Centinaia di bagagli a terra: proteste del personale Alitalia contro gli arabi penalizza solo passeggeri e turisti. Lupi: "Intollerabile"

L'ad di Etihad è a Fiumicino e scatta lo sciopero bianco

Il presidente e a.d della compagnia Etihad James Hogan è a Roma per discutere gli ultimi dettagli sull’accordo con Alitalia. È sbarcato all’aeroporto di Fiumicino, poco prima delle sette di questa mattina, con un volo Etihad proveniente da Abu Dhabi.

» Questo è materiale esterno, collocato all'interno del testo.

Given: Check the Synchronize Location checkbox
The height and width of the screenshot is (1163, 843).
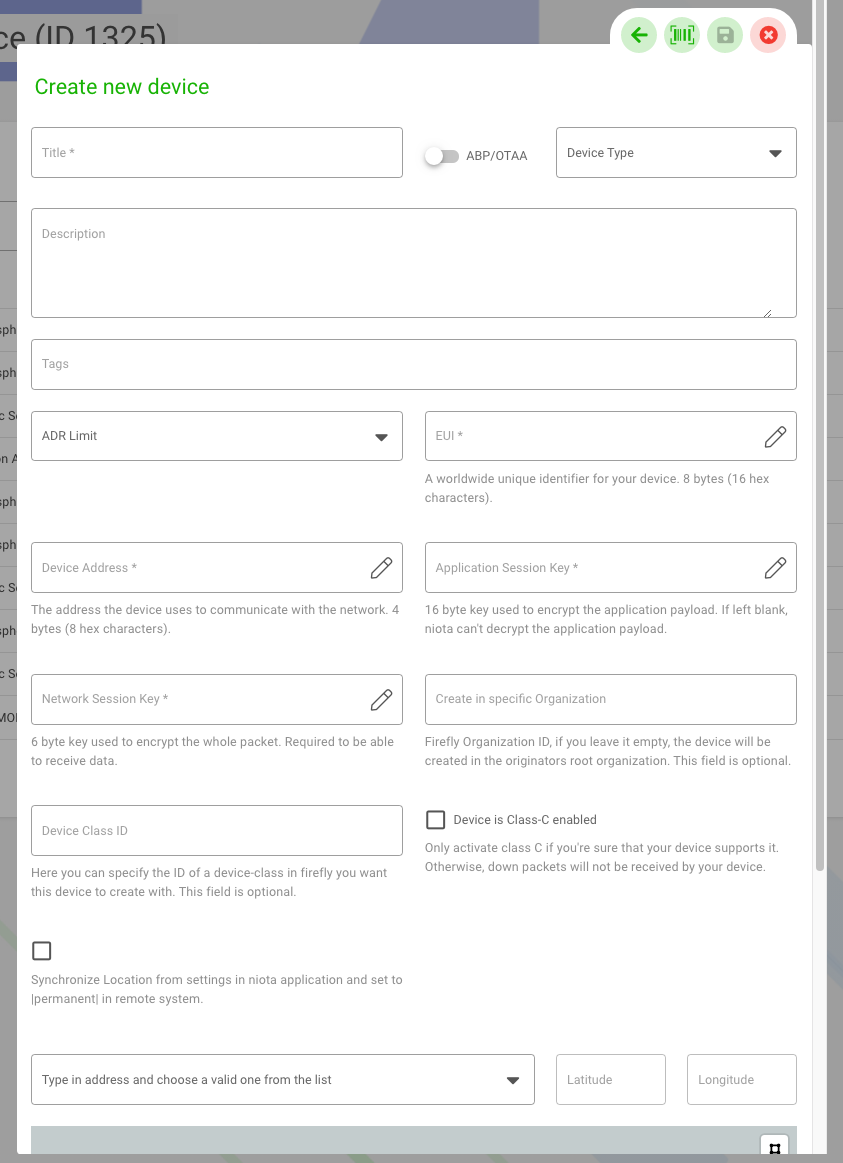Looking at the screenshot, I should pos(42,951).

Ma la situazione che si è trovato davanti non è certo una delle migliori: centinaia di bagagli in transito sono ancora bloccati. I colli, stipati sui carrellini portabagagli, giaciono per ore nella apposita struttura dalla quale normalmente poi vengono caricati a bordo degli aeromobili. È la conseguenza dell’assemblea spontanea dei lavoratori Alitalia che si è svolta ieri e della applicazione letterale, a partire a quanto si appreso dalla scorsa domenica, delle procedure da parte degli addetti al carico e scarico bagagli della compagnia, una sorta di "sciopero bianco".

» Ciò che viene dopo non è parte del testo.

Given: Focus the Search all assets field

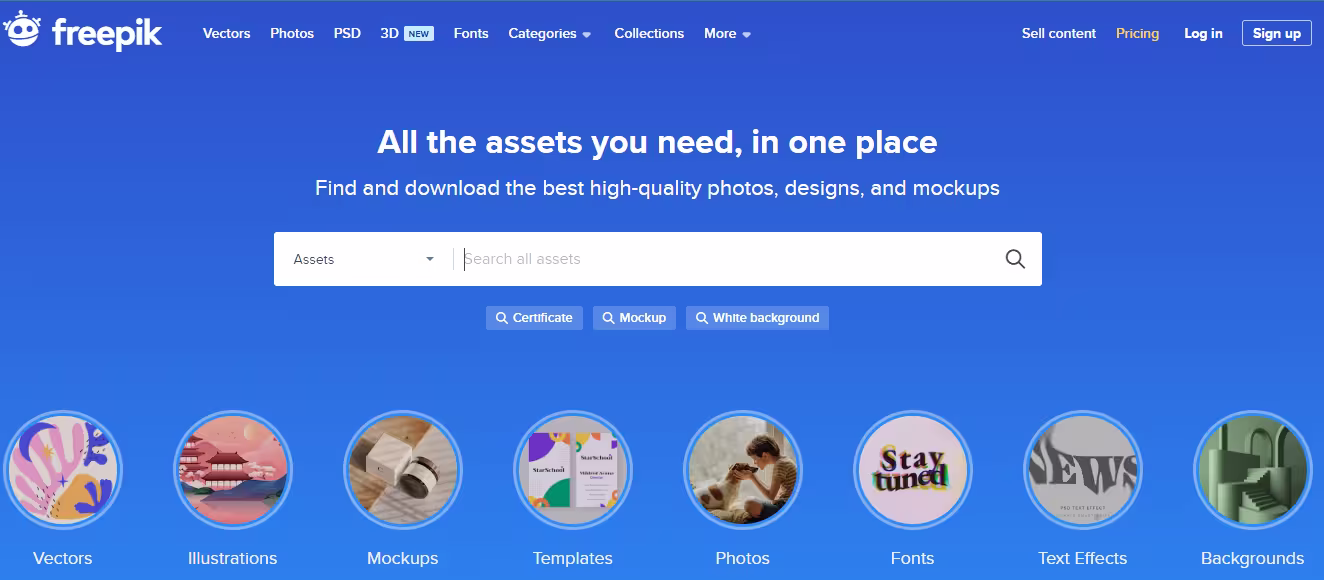Looking at the screenshot, I should tap(728, 259).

Migliaia di valigie restano abbandonate sulle piste. Inutili gli sforzi della compagnia Alitalia che da lunedì ha messo in campo alcune squadre aggiuntive per tentare di smaltire il numero di colli ancora non consegnati o imbarcati. Tanto che numerosi aerei continuano a partire con le stive vuote. "I lavoratori fanno il loro dovere, applicando il contratto come previsto dalla normativa - spiega Paolo Pagnotta, segretario territoriale della Cgil - Stanno garantendo l’indice di produttività e tutto il contributo umano che può essere dato, ma non di certo come i ritmi che vengono sostenuti in altri momenti". Procedure rispettate alla lettera e quindi operazioni rallentate al massimo. Una sorta di "sciopero bianco" dei facchini che ha scatenato il caos nel settore bagagli. "Siamo partiti domenica ma, giunti in Sicilia, abbiamo appreso che i bagagli non ci avevano seguito - racconta Giuseppe Costanzo, manager diretto a Palermo con la moglie, al Corriere.it - per fare la denuncia abbiamo atteso oltre due ore: la fila per segnalare il bagaglio perso era infinita. C’è il caos negli aeroporti per quel che succede a Roma-Fiumicino. Una vergogna". Non è l'unico. "Ci hanno rovinato le vacanze", si lamentano alcuni.

Lo "sciopero bianco" dei bagagli rischia di creare via via problemi sempre maggiori all'aeroporto. Ieri mattina, per esempio, un aereo della compagnia americana Us Airways è stato urtato da un carrello-scala portabagagli riportando uno squarcio nella carlinga da 30 centimetri. Il volo è stato sospeso e i 297 passeggeri sono stati trasferiti in hotel.

"Quello che sta succedendo all’aeroporto di Fiumicino per lo smistamento dei bagagli - ha detto in serata il ministro delle Infrastrutture e dei Trasporti, Maurizio Lupi - è intollerabile e incomprensibile". La prefettura di Roma pronta a precettare gli addetti ai bagagli.